Estamos traduzindo o verbo alemão sagen por dizer inaugural. Se no parágrafo 169 a Linguagem ele acrescenta “ ... e a PALAVRA ...”, no parágrafo 207 ele diz que há uma “... co-pertença de Ser e dizer inaugural”. Na tradição ocidental traduziu-se o Logos como proposição e discurso. Mas estes são sub-produtos metafísicos e retóricos do Verbo (Wort/palavra) e do Sagen. Ao traduzirmos o sagen por narrar inaugural queremos reafirmar que não se trata de qualquer discurso narrativo, mas do próprio acontecer do real em sua manifestação poética, isto é, só pode haver narrar inaugural na medida em que o real é acontecer. E como pensar o acontecer sem a Póiesis. Por isso, as SAGAS de um povo constituem o seu acontecer inaugural e não qualquer conjunto de estórias de divertimento poético ou moral. A Póiesis percorre tanto o Verbo (palavra) como o narrar inaugural. Posteriormente, já dentro da retórica e da proposição metafísica o que vai predominar é de um lado a proposição racional, o método dialético que visa ao peithó, ao convencimento, ao estabelecimento de uma verdade racional e argumentativa. Não se faz mais aí a Póiesis que traz em si todo o sentido e poder e autoridade que tem força de lei, porque provém do sagrado. Não é fala dos homens, é fala do destino, dos deuses, da moira, do genos.
O esquecimento da Póiesis não se dá só porque a proposição (Logos/lógico), enquanto essência e fundamento causal substitui o Logos e a Póiesis originárias, enquanto Verbo e narrar inaugural, e se reduz a Linguagem a um instrumento argumentativo e lógico de verdade, bem na linha da conceituação do ser e da coisa pelas quatro causas instrumentais, em que o ser e a coisa são vistas a partir do instrumento, tornando-se a própria Linguagem instrumento. É bem mais complexo. A submissão e esquecimento do Verbo e do narrar inaugural à proposição veritativa e essencialista e ao conceito genérico e suas variantes em função dos predicativos traz embutido uma mudança do lugar da Póiesis e uma redução dramática. O que inicialmente foi, na linha do primeiro conceito de coisa, pensado como hypokeimenon, com as traduções para o latim e a predominância da proposição torna-se o sujeito da proposição e, automaticamente, o lugar da ação. Não se percebeu o deslocamento que houve da ligação do Verbo e do narrar inaugural, como sendo o próprio ser enquanto Linguagem e Póiesis, ou seja, o Ser, para o hypokeimenon lógico-proposicional, em que nesta se localiza agora a Póiesis, o Verbo, o narrar inaugural. Identificado o sujeito com o que pratica a ação, com o que “fala” como enunciado, o sujeito, que era o hypokeimenon, essa misteriosa essentia, ousia, isso é identificado ao Logos divino na Idade Média e, posteriormente, na Idade Moderna, ao sujeito do penso, logo existo, ou seja, ao sujeito racional e enunciador.

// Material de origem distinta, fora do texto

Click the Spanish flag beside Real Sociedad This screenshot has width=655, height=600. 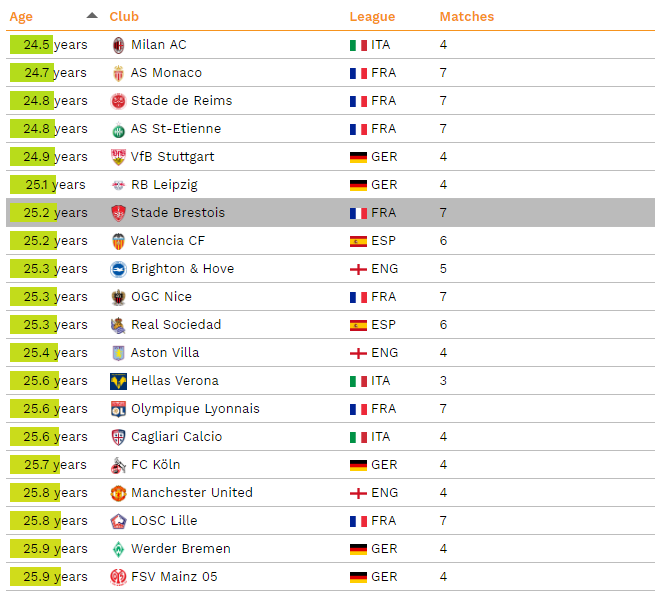[x=358, y=325]
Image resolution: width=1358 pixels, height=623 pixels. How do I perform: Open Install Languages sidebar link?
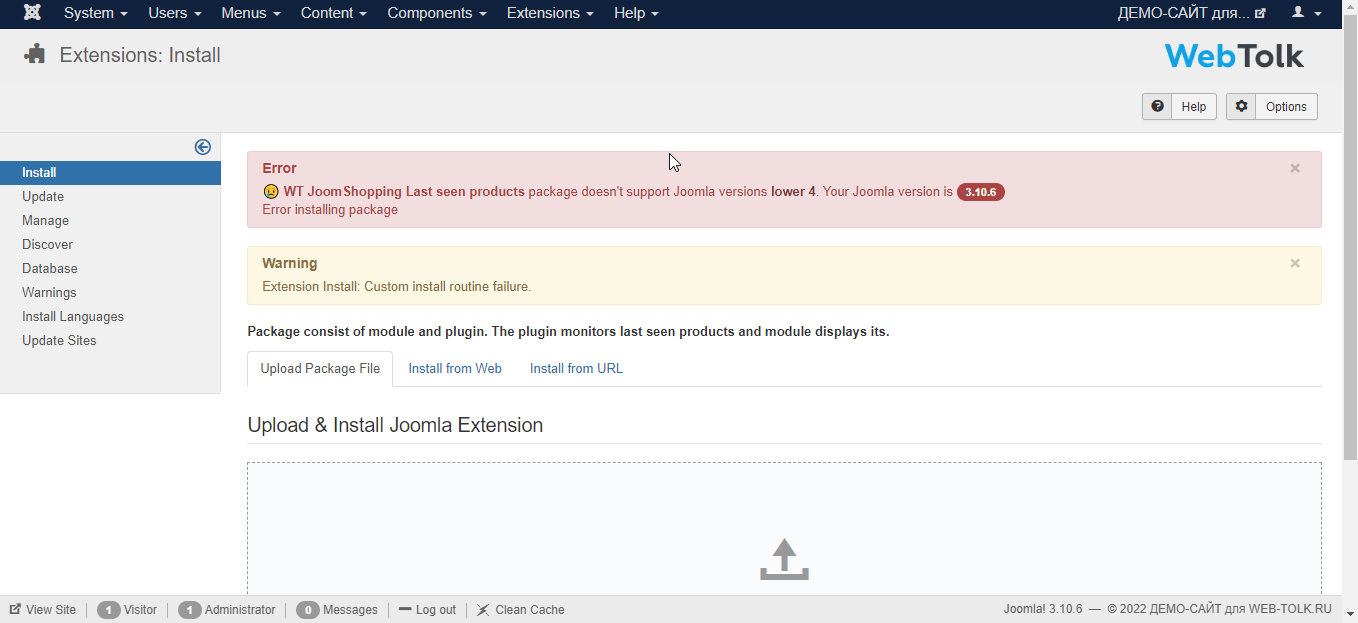pyautogui.click(x=73, y=317)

Numa mistura do primeiro conceito com o terceiro, a obra passa a objeto de uma análise como busca das causas explicativas, primeiro conceito, e, ao mesmo tempo, tais causas apontam também para o sujeito formal, terceiro conceito de coisa, ou seja, um sujeito narrador, enunciador, gramática da narrativa, assumidor de múltiplas perspectivas, modos de narrar, mediador especulativo e consciência especuladora conceitual. Como um tal sujeito não pode fundar o real, funda e é a única coisa a que temos acesso, a representação do real. Esta duplicidade não vê de fato no abismo em que transita. A Póiesis a esta altura está totalmente esquecida nos labirintos das classificações rácio-conceituais, entregue ao poder e despoder de um sujeito e sua imaginação que a tudo podem imaginar e sustentar enquanto sujeito.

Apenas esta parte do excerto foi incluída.